Next chapter for the Affordable Care Act
For the healthcare world, Tuesday’s speech comes down to one thing: ObamaCare.
President Obama’s fifth State of the Union address will allow him to set the tone for healthcare reform’s most significant year yet while recasting the narrative around its rocky rollout last fall.
{mosads}The White House is at a critical juncture as election season approaches. Problems with the Affordable Care Act’s implementation have seriously damaged Obama’s poll numbers and opened a new front for Republican attacks on vulnerable Democrats.
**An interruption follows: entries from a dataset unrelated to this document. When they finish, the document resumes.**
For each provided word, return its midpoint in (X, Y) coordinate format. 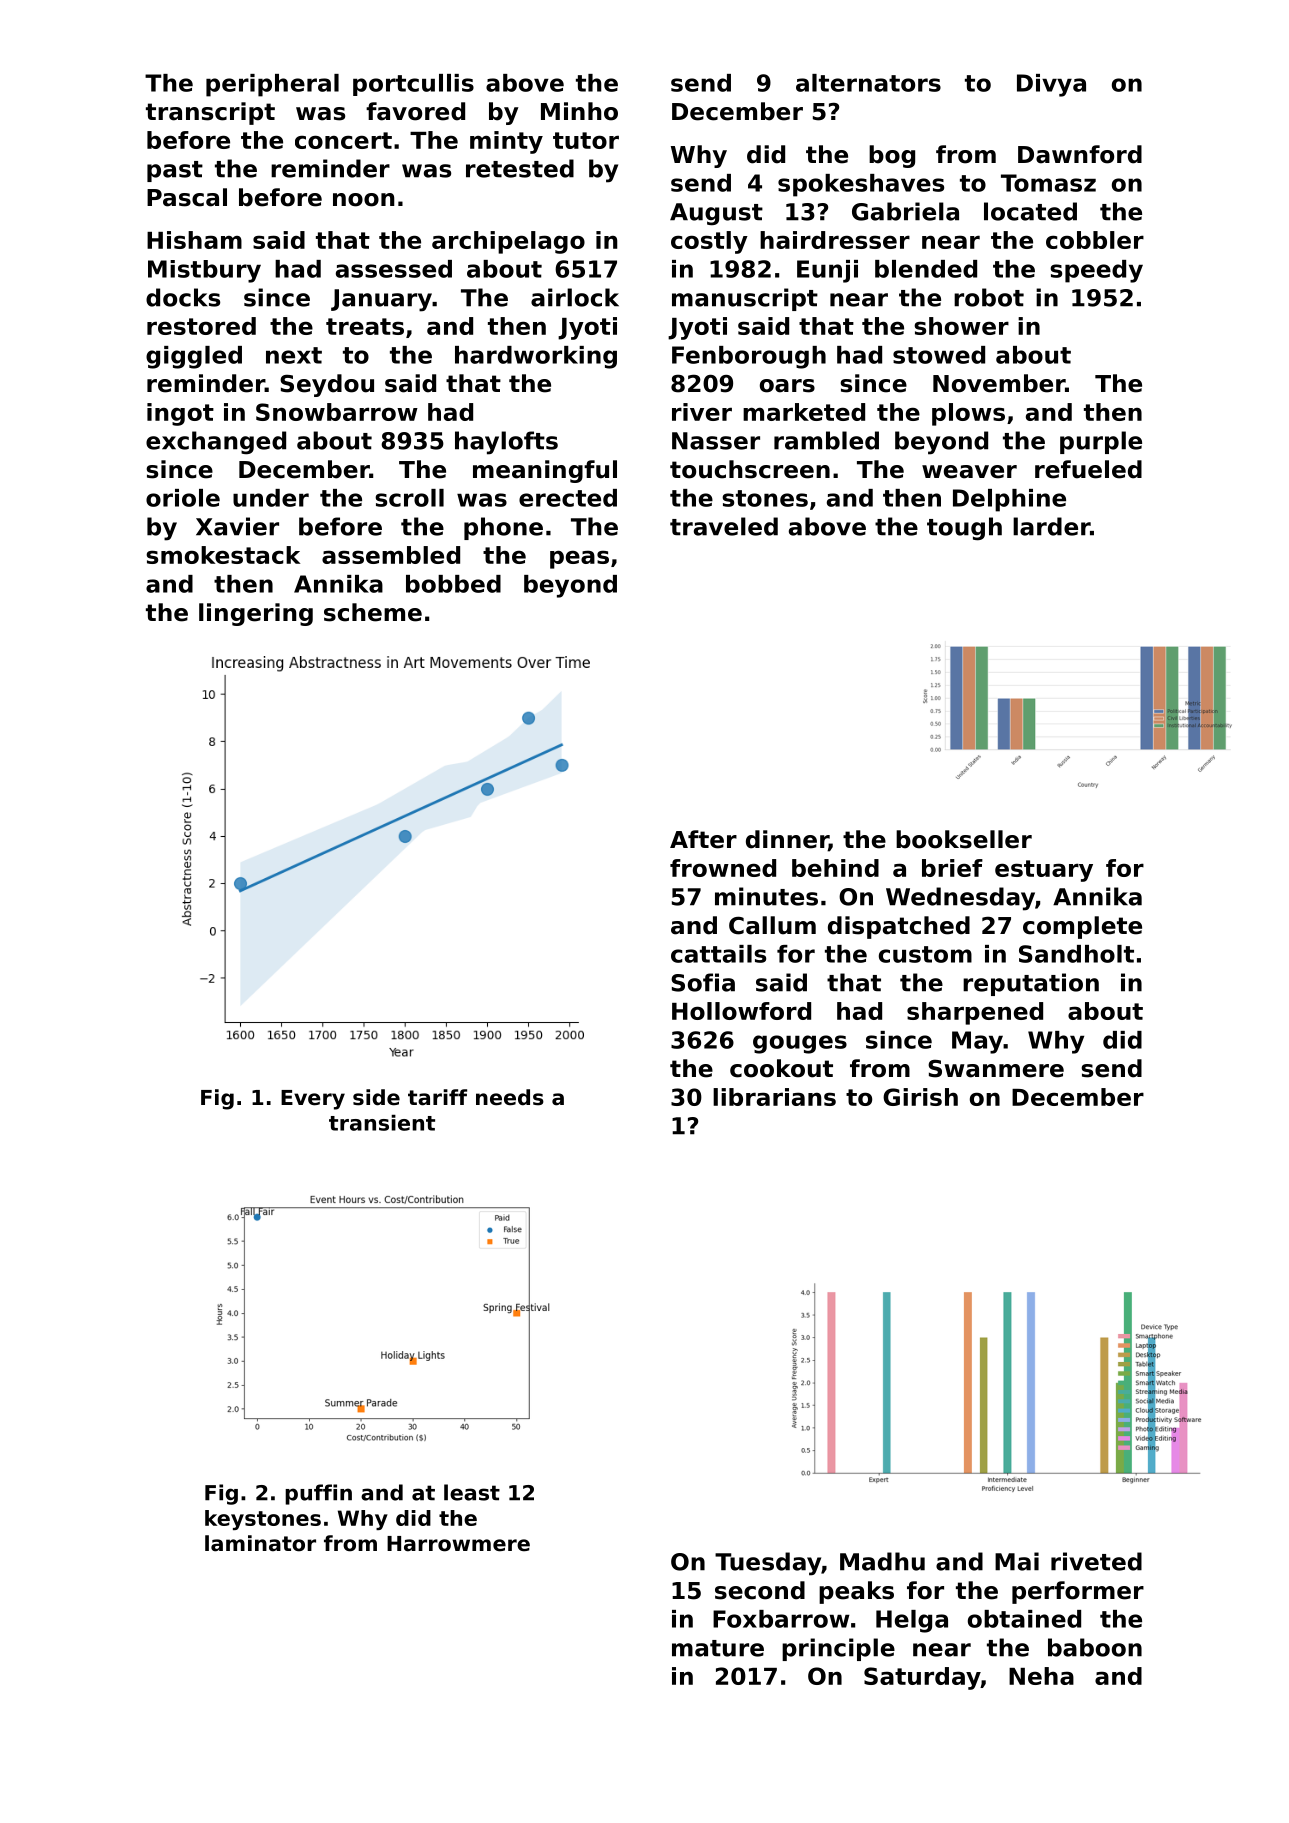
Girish (920, 1097)
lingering (256, 614)
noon (364, 200)
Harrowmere (458, 1544)
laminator (260, 1543)
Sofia (703, 982)
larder (1051, 526)
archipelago (508, 242)
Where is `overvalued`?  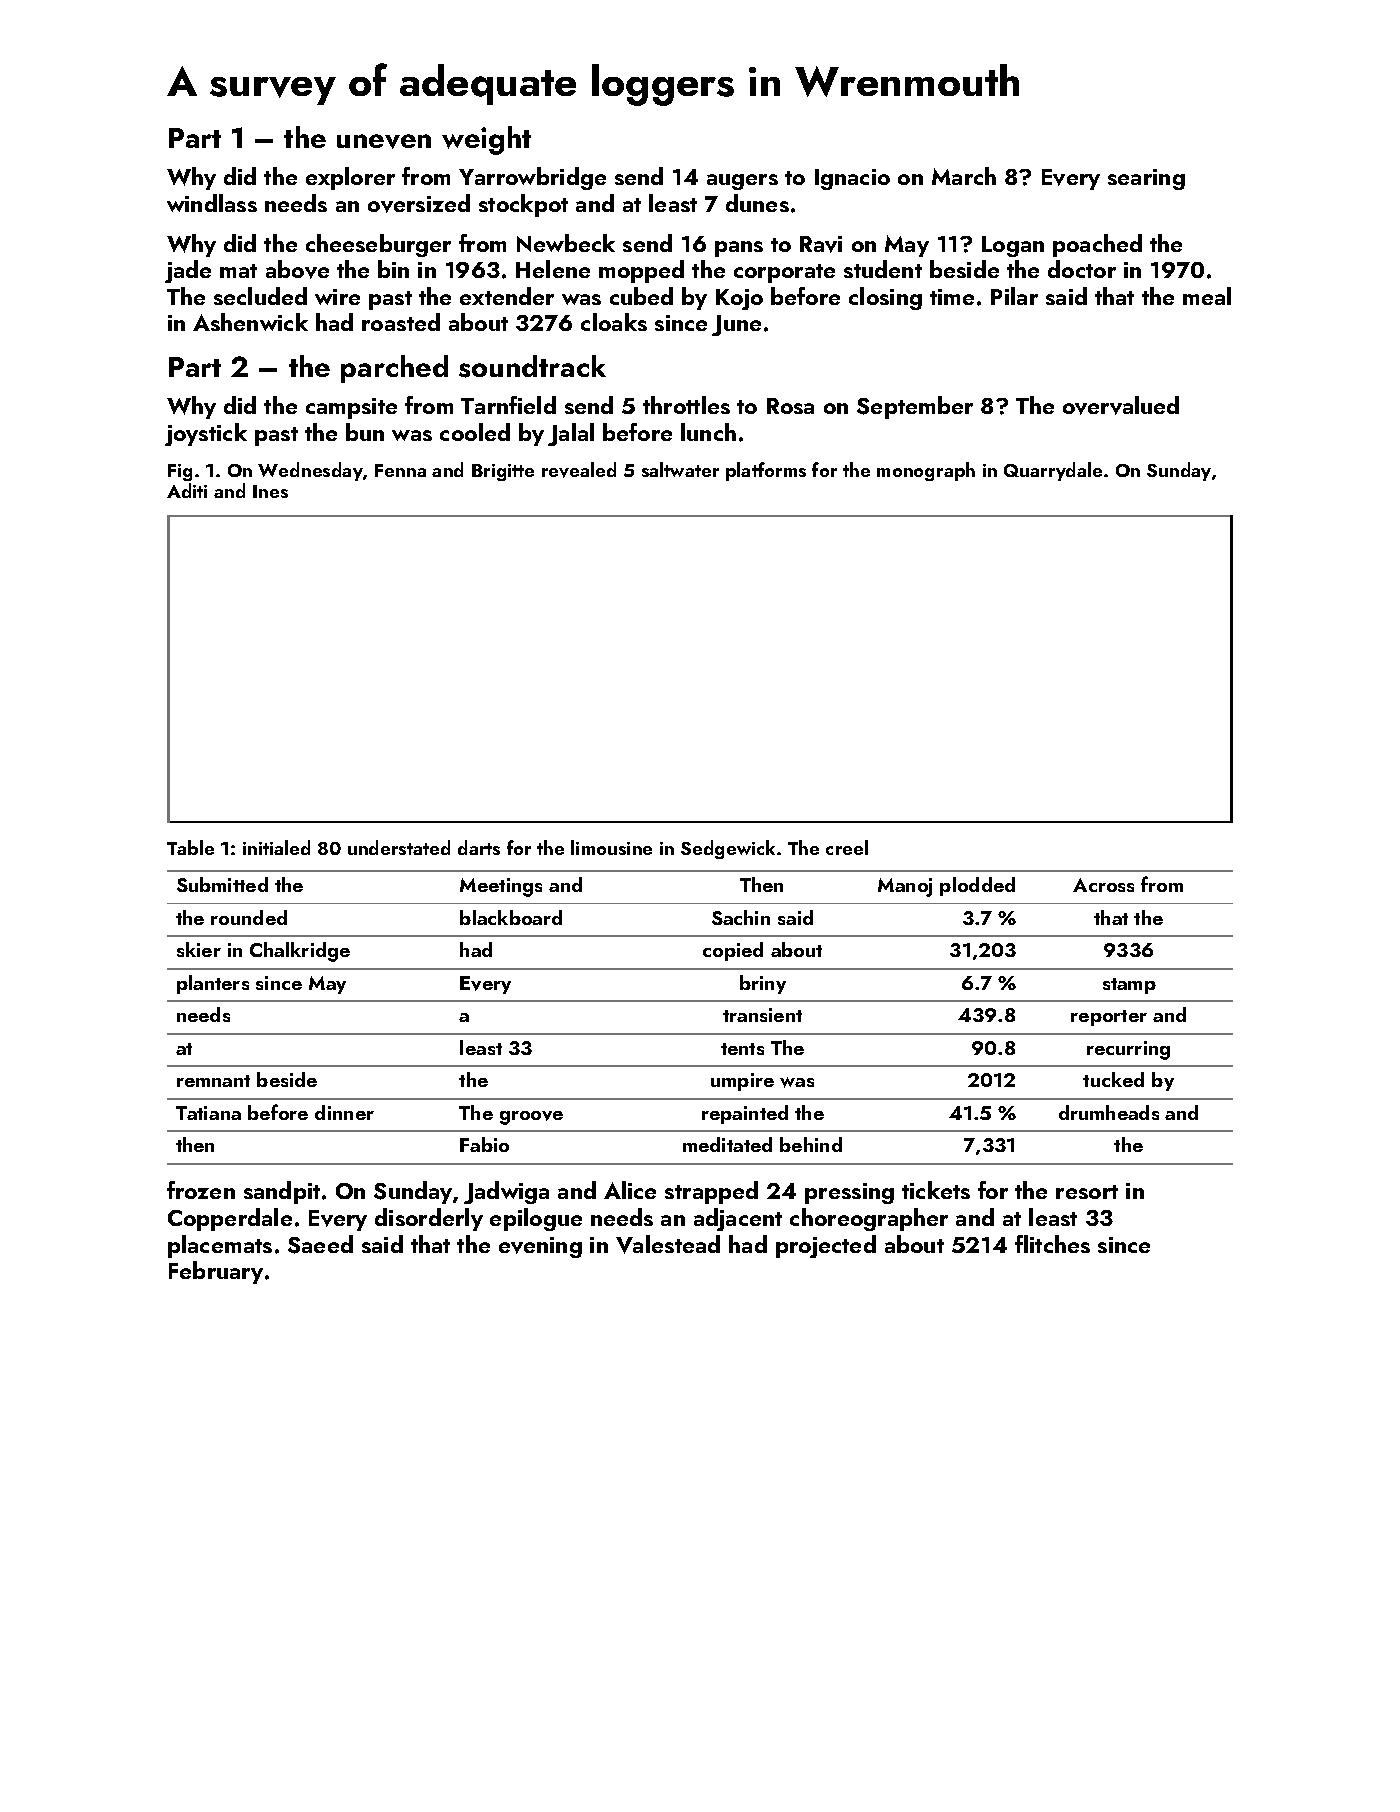 overvalued is located at coordinates (1121, 405).
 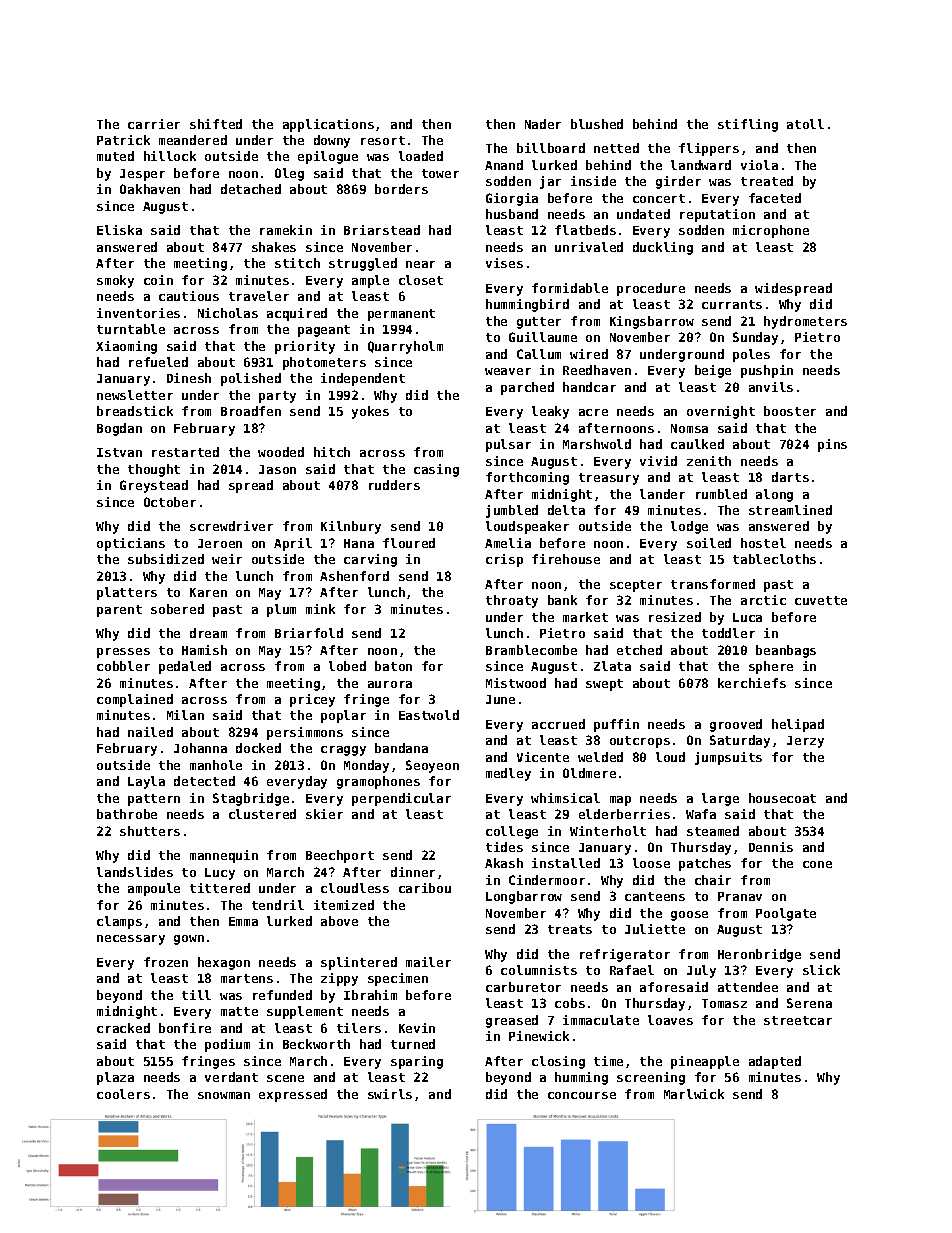 I want to click on cracked, so click(x=123, y=1028).
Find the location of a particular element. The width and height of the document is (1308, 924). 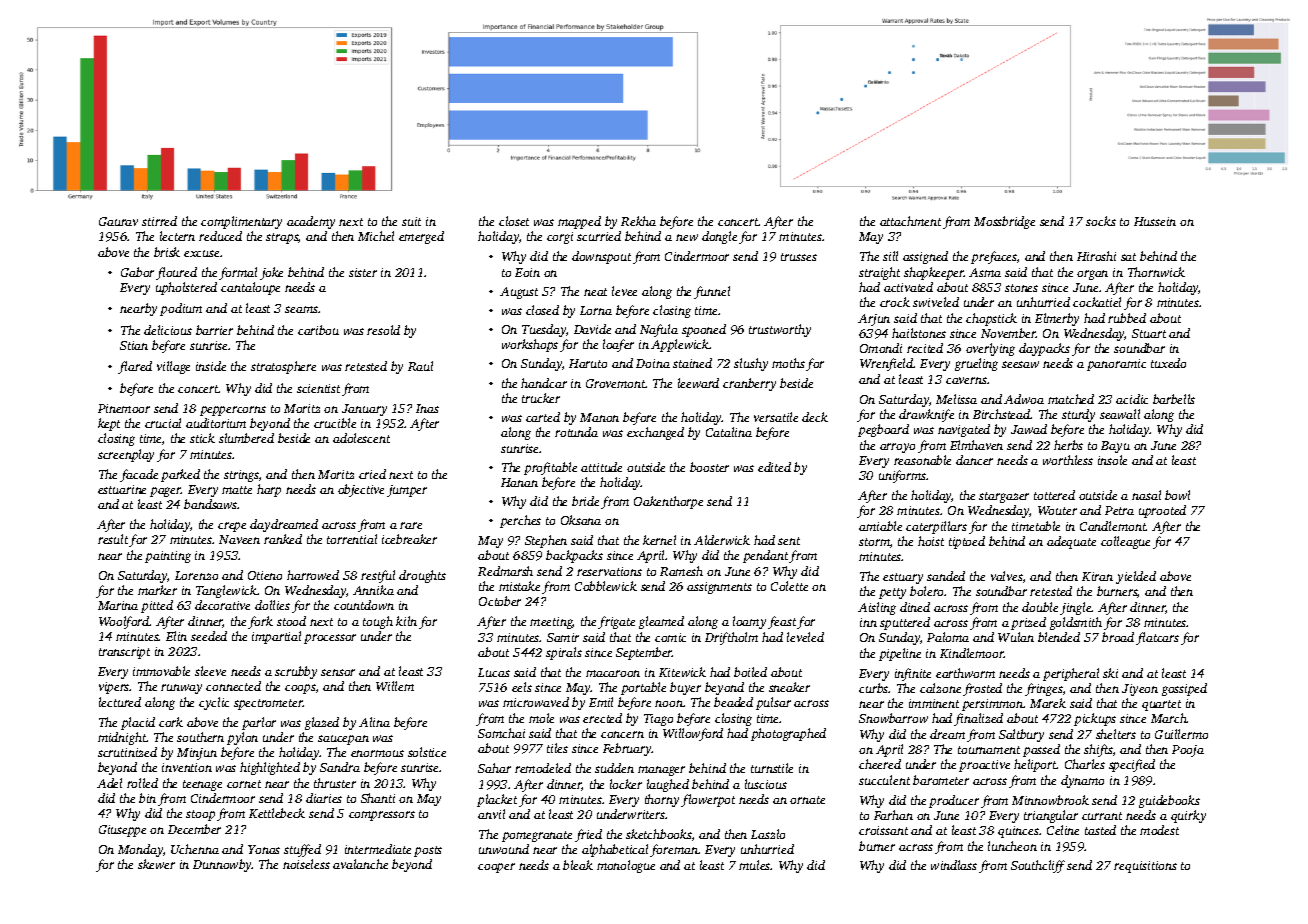

cranberry is located at coordinates (749, 384).
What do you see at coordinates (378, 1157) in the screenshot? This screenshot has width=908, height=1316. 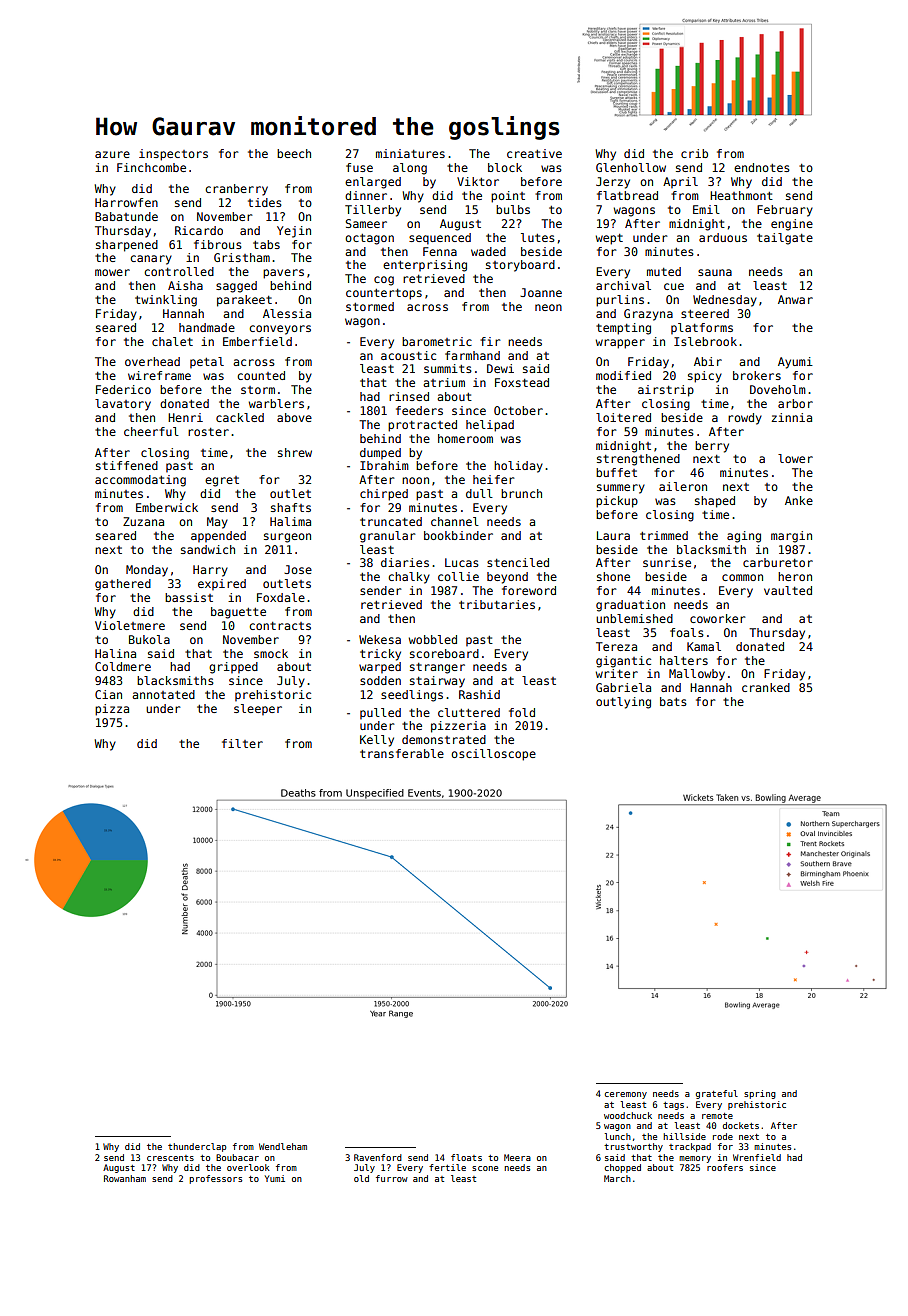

As a result, critics hope the president will signal a new willingness to repeal or restructure controversial parts of the law.
For conservative outside groups, focus is centered on ObamaCare’s risk corridors, a system that allocates funding for insurance companies with imbalanced risk pools. Heritage Action spokesman Dan Holler criticized the policy as an “industry bailout.”
“Americans deserve some honesty from the president,” Holler said in a statement. “If things are going poorly, he should accept responsibility and explain what went wrong.”
While repealing the risk corridors is conservatives’ cause du jour, other interest groups have their own laundry list of provisions to reform.
The Retail Industry Leaders Association (RILA) wants Obama to agree to redefine the workweek under ObamaCare at 40 hours instead of 30. The current definition is “reshaping labor markets” and causing “unnecessary disruptions to employees’ wages and hours,” said RILA Vice President of Government Affairs Christine Pollack.
ObamaCare supporters, meanwhile, want tough talk from the president about preserving the new system created by the law.
“At some point, critics and supporters may be able to come together to make thoughtful improvements to the Affordable Care Act,” said Ron Pollack, executive director of advocacy group Families USA. “At this juncture, however, opponents have shown no willingness to do anything but undermine the law. The president should give no comfort to that.”